According to Statistics Canada’s labor force survey, Canada’s unemployment rate has risen to 7.3 per cent for the month of February, and 2,300 jobs were lost the same month.
But, there may be a gleam of light peaking through for students. The country’s youth employment rate rose to 13.3 per cent in February, compared to 13.0 per cent in January.
Nicole Diaz, Ryerson University Psychology student says that those numbers aren’t a shock to her.
“I find that at this time in my life, and in other students life, we don’t realize how expensive life is until you get your bank statements in every month and then begin to freak out,” said Diaz.
“Let’s face it, they could give minimum wage. In one way its great and in one way it’s enabling a bigger corporation to keep doing what they’re doing” – Tracey Bowen, Internship Coordinator and University of Toronto Media Studies Professor
Diaz was balancing school in downtown Toronto and two jobs back home in Vaughan. Eventually all of these responsibilities began to catch up with her and resulted in Diaz quitting one of her jobs in order to complete her school work and catch up on some much needed sleep.

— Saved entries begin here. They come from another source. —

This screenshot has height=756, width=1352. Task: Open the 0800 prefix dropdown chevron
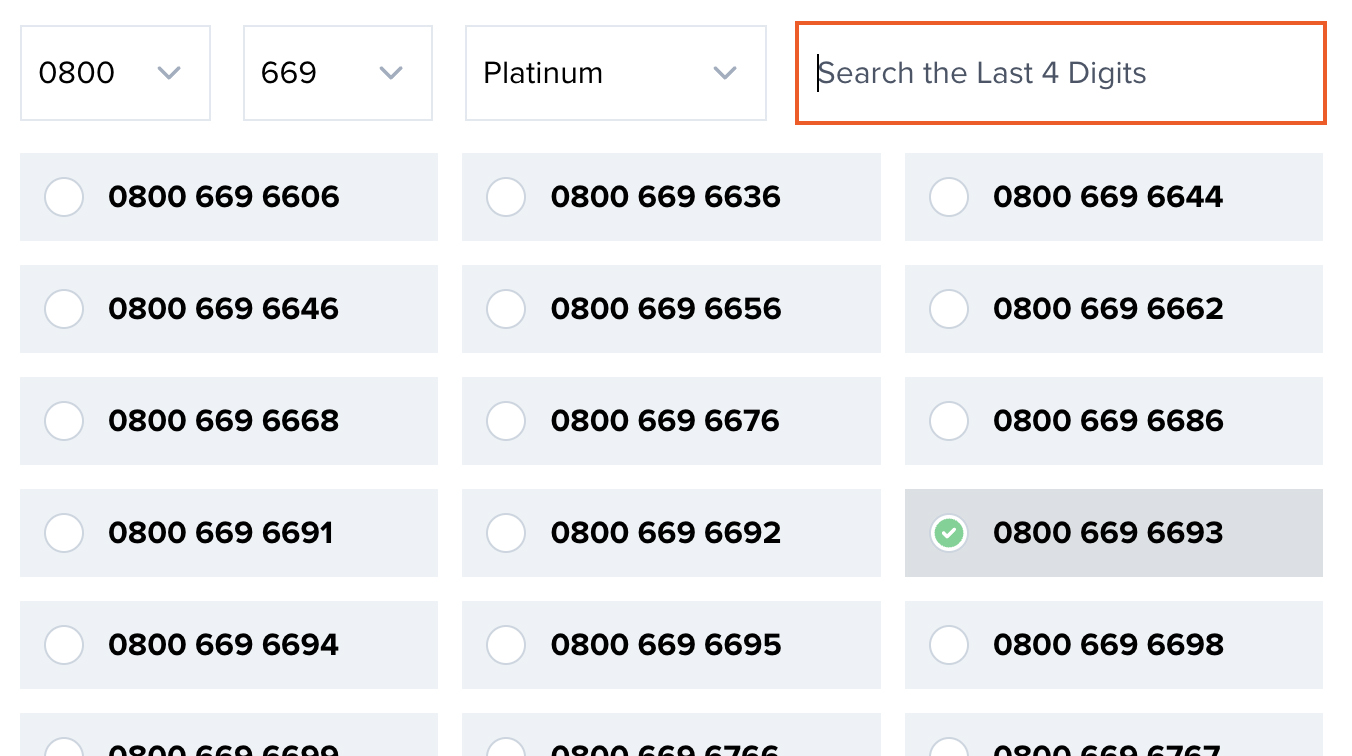[169, 72]
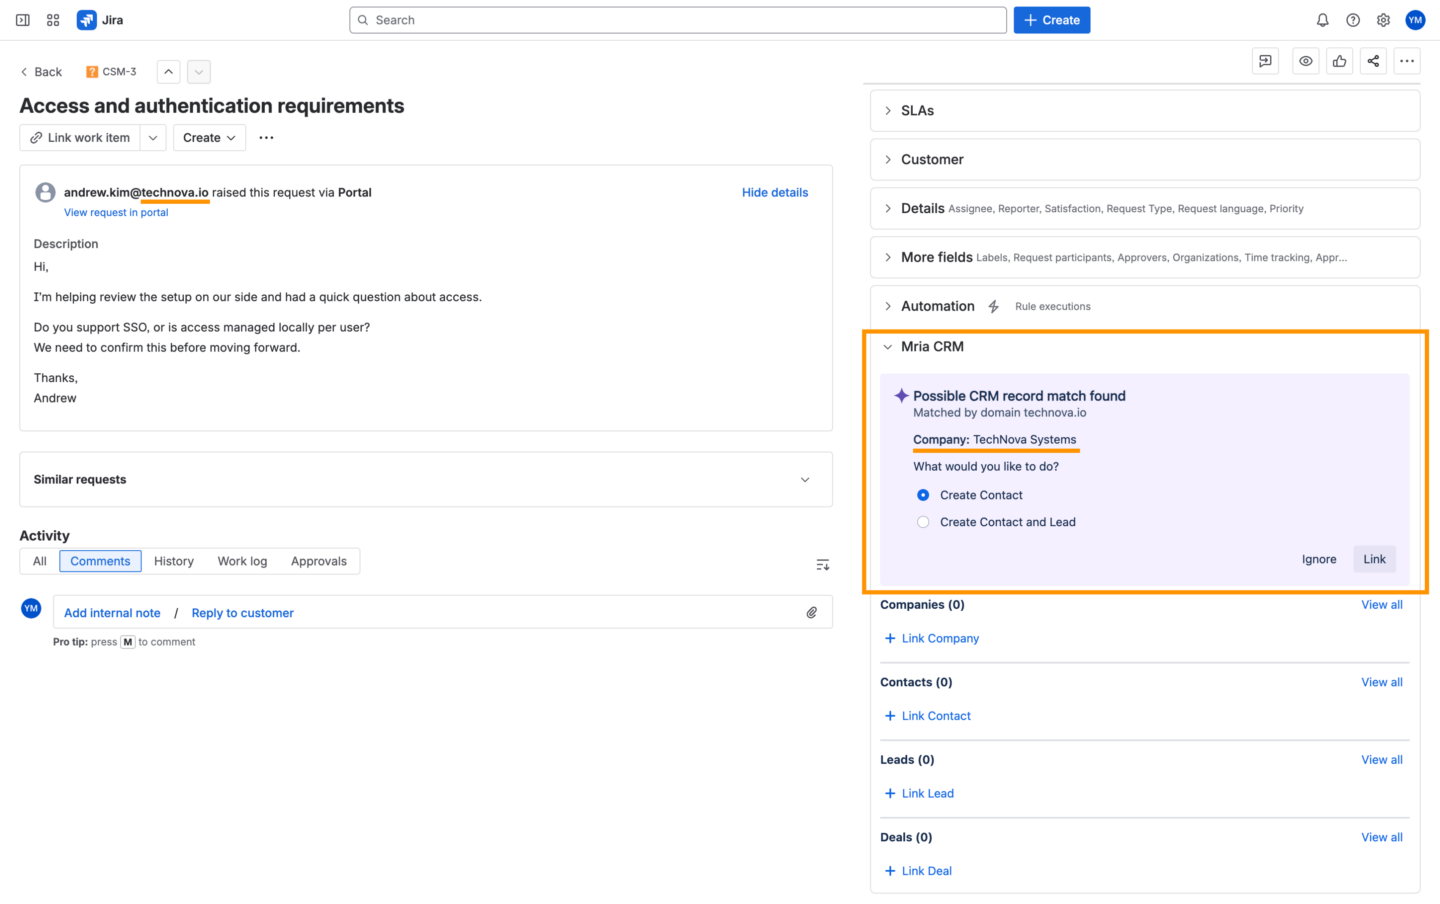Change comment sort order icon
The height and width of the screenshot is (904, 1440).
click(822, 564)

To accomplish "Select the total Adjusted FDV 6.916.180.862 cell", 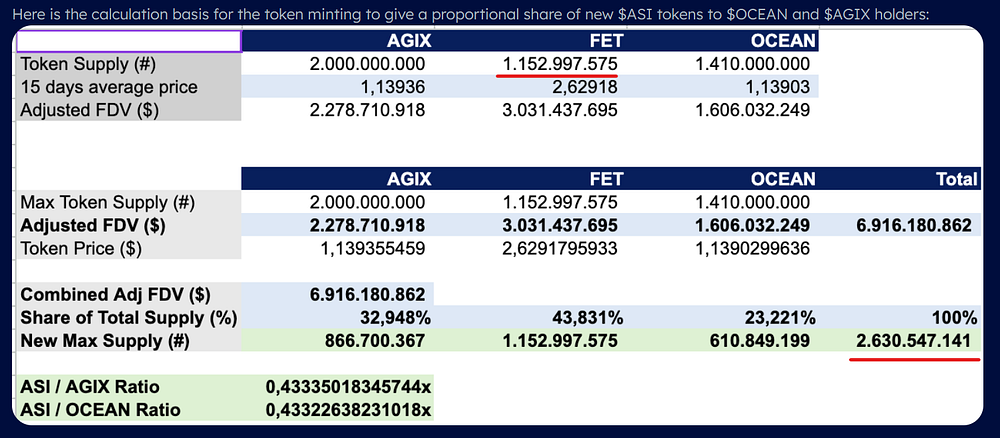I will 900,225.
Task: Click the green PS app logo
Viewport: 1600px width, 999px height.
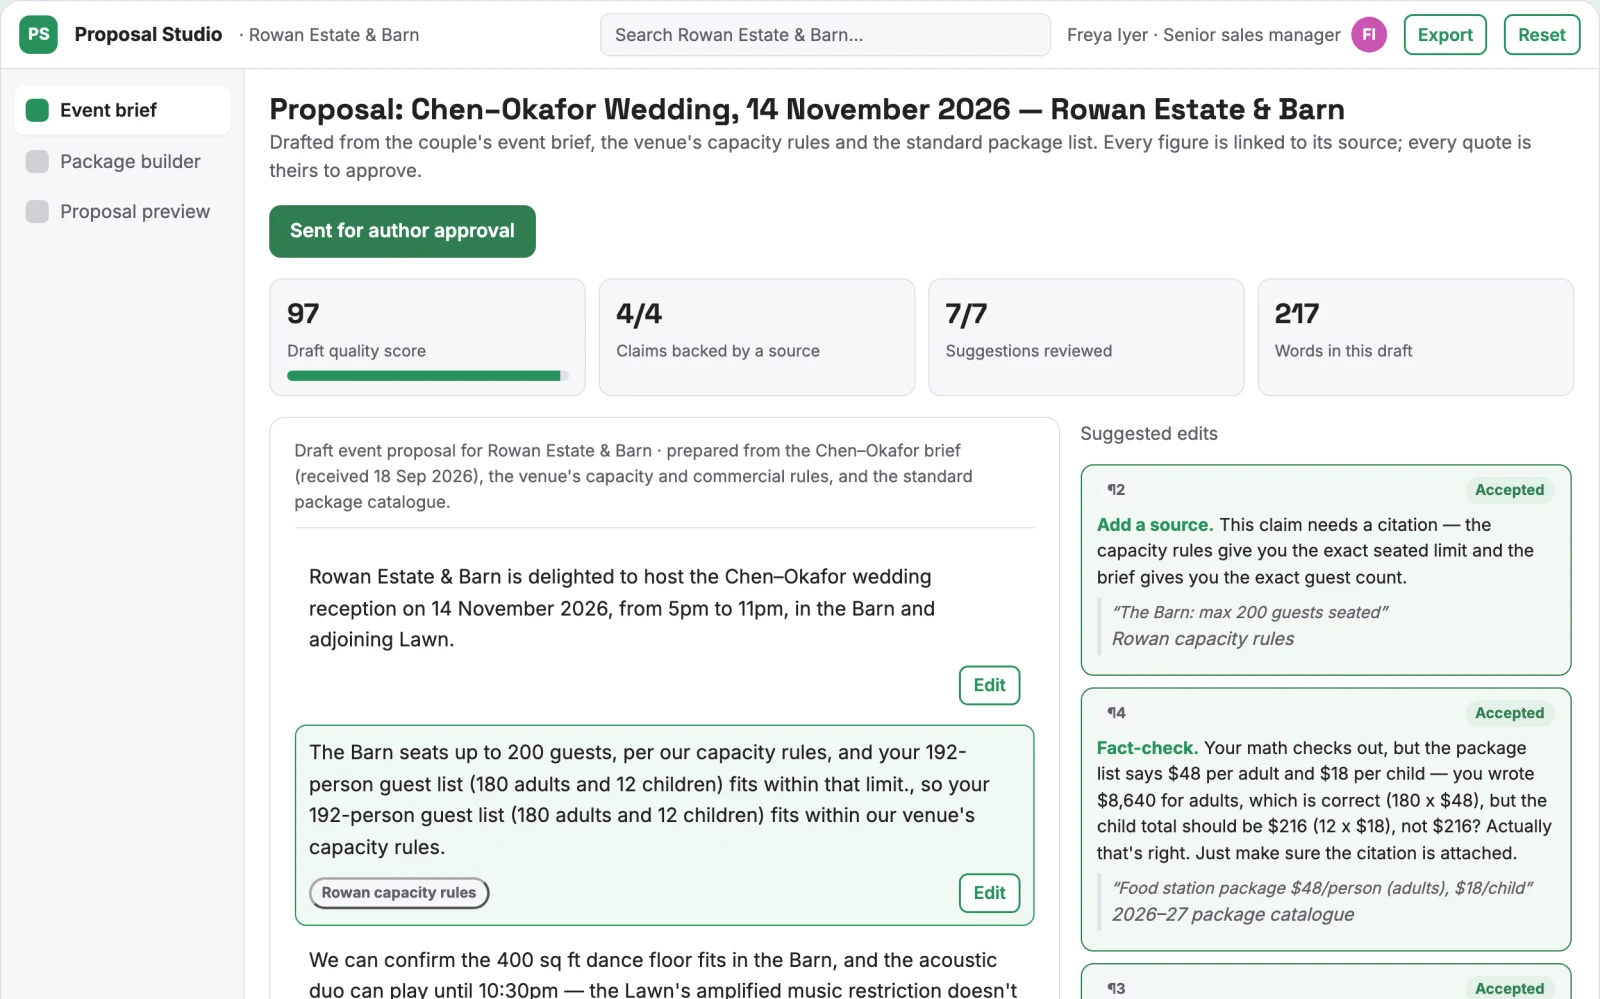Action: pyautogui.click(x=38, y=34)
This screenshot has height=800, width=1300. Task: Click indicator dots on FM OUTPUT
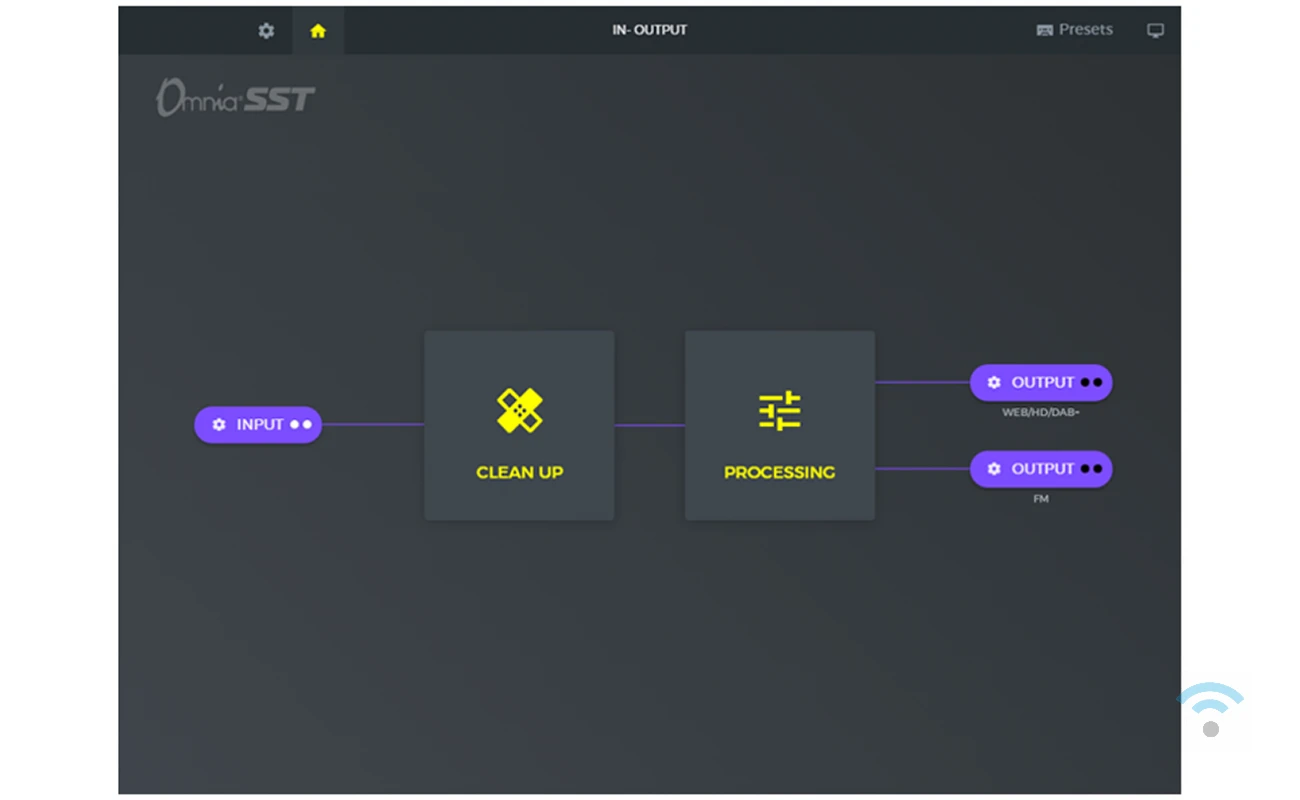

“I was a manager at the job I ended up quitting because they really didn’t understand how difficult it was and I couldn’t fulfill the hours they were giving me to the best of my abilities. I was constantly tired and worrying about what assignments I had due. No one should be under that type of pressure all the time,” said Diaz.
Come summer, Diaz is thinking that she’ll keep the job she has but is probably going to take on an internship, and won’t have the time to take on another job.
The internship is unpaid.
“I’ll sound like a hypocrite in saying that it’s for the experience, but it is. I don’t agree that it should be completely unpaid because most of the qualifications they were asking for I do already have,” said Diaz.
Diaz said there should be some way of compensating students who take on unpaid internships because people should be aware how hard it is to find a job, especially in the field you are interested in.
“…I think unpaid internships are only beneficial when you have a job on the side to support yourself financially. If you don’t it’s just hard to make it work cause you need experience in your field but you need money to support yourself too.” – Esther Henriquez, Media Studies Student
Esther Henriquez, third-year Media Studies student majoring in Journalism at Guelph-Humber said she feels the pressure.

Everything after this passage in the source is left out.